A Mirano aumentano fra i giovanissimi i consumi di nuovi stupefacenti

Scuole e comportamenti devianti sotto la lente di ingrandimento.

La scorsa primavera in città è stato attivato un coordinamento tra le istituzioni impegnate nella prevenzione, trattamento e contrasto delle dipendenze tra i giovani. Con il coordinamento della dirigente dell’istituto “Levi- Ponti” Marialuisa Favaro, si sono incontrati le dirigenti degli istituti superiori, i comandanti di Guardia di Finanza, carabinieri e polizia locale, i responsabili dei servizi delle dipendenze e della prevenzione dell’Ulss la sindaca Maria Rosa Pavanello, l’assessore alle politiche sociali e sanità Gabriele Petrolito e il delegato alle politiche giovanili Alessio Silvestrini.

Gli operatori già da tempo segnalano la diffusione delle tossicodipendenze tra i giovani anche nel Miranese, che solo occasionalmente sale alla ribalta della cronaca, come di recente, quando i carabinieri hanno rinvenuto sostanze attorno alle scuole o sotto le finestra di alcune aule, dove erano state gettate, appena i messaggini tra studenti avevano lanciato l’allarme “carabinieri a scuola”. Al tavolo di coordinamento, le forze dell’ordine hanno confermato la collaborazione nel contrasto allo spaccio di stupefacenti nel territorio e in particolare nelle scuole. Per quanto riguarda la cura, il responsabile del Sred di Mirano ha ricordato che il servizio continua ad occuparsi dei casi più gravi, segnalati dalle autorità, solo raramente di giovani segnalati dalle famiglie. Quest’anno nel miranese sono stati presi in carico 17 nuovi casi di giovanissimi tossicodipendenti di età compresa tra 15 e 19 anni, di cui 5 provenienti da Mirano, 5 da Spinea, 2 da Santa Maria di Sala.

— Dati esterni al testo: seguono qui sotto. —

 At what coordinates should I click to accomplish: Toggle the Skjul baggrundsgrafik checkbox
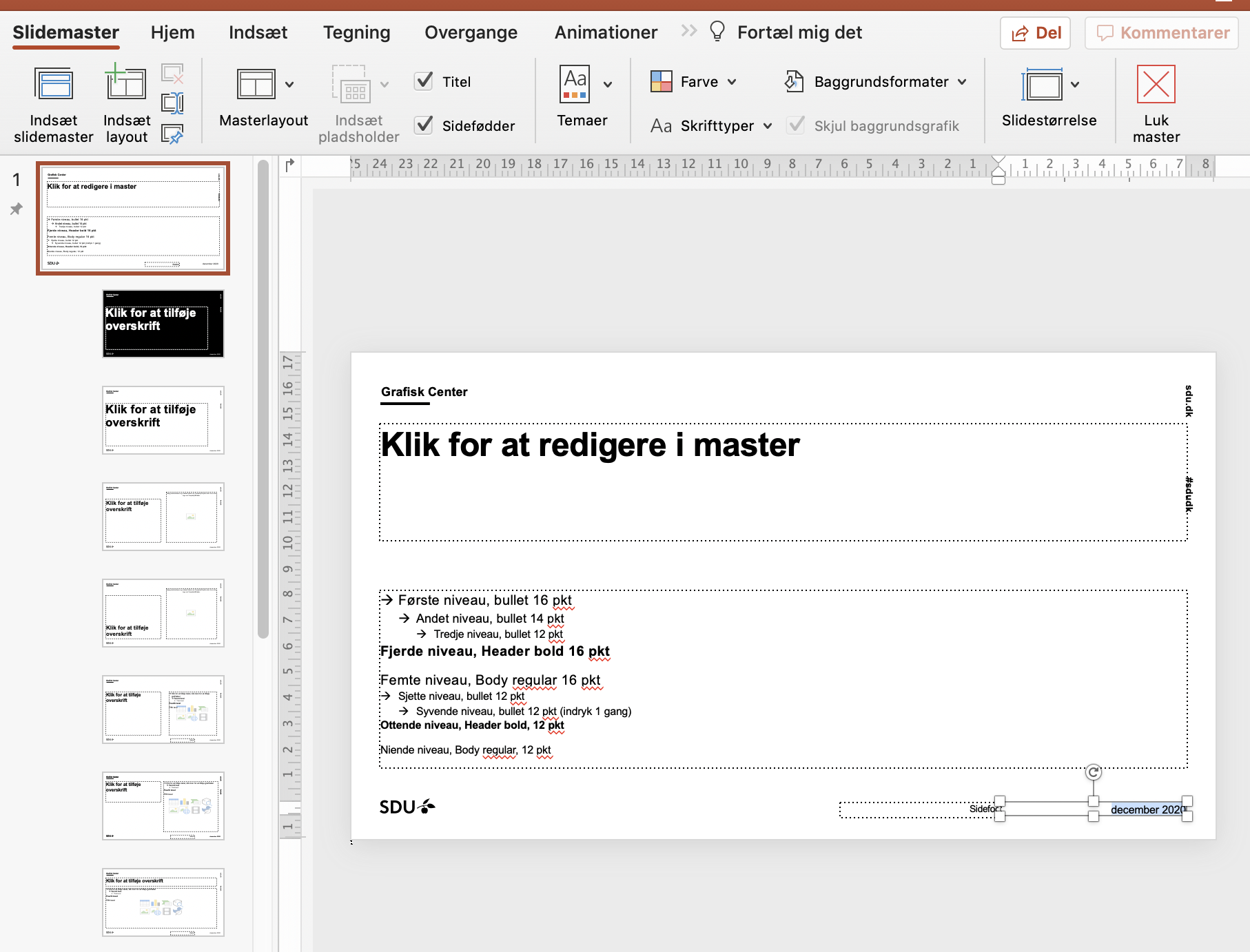797,125
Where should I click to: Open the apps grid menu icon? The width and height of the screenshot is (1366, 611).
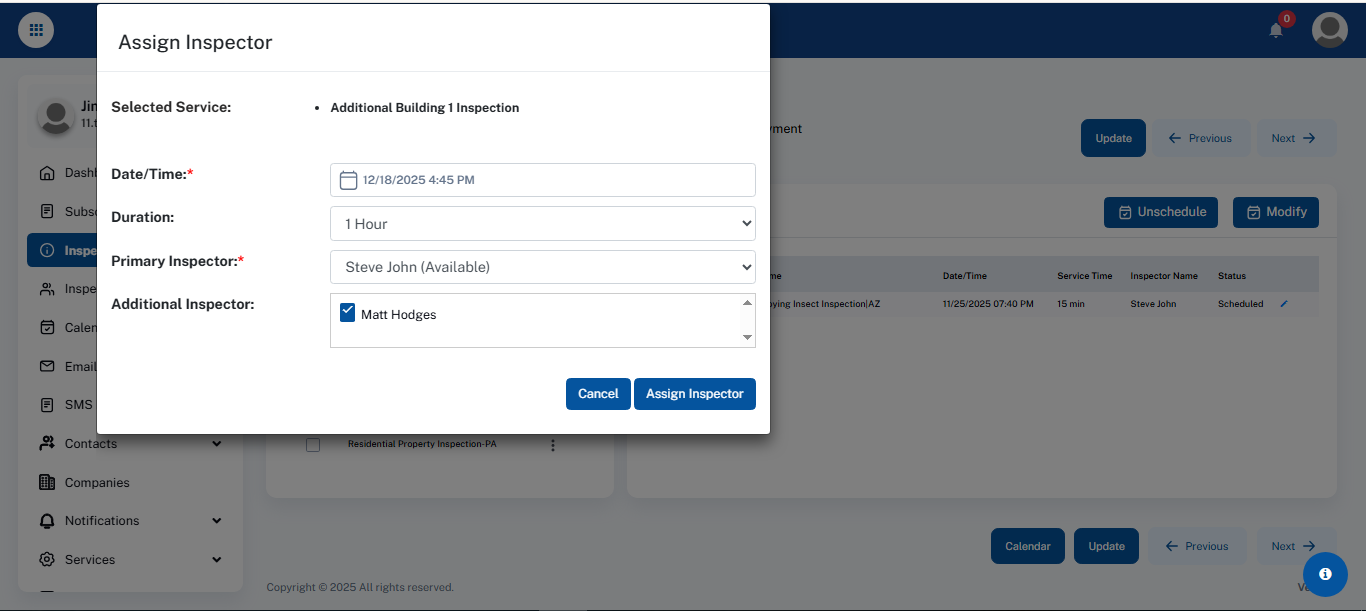(x=36, y=30)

È evidente che si tratta solo della punta dell’iceberg. Ben altri sono i numeri del sommerso. E all’orizzonte il problema non sembra scemare: l’arrivo delle nuove droghe sintetiche in tutto simili alla marijuana, vendute a basso costo, con rischio di effetti collaterali gravi 30 volte più alto rispetto alla cannabis naturale ed effetti psicoattivi più marcati, non lascia tranquilli. Petrolito ha lanciato nelle scorse settimane la diffusione della nuova applicazione “You Pol” per smartphone che consente velocemente di fare segnalazioni alla polizia di stato, in caso di spaccio, episodi di bullismo, atti di violenza, consentendo interventi tempestivi da parte delle forze dell’ordine.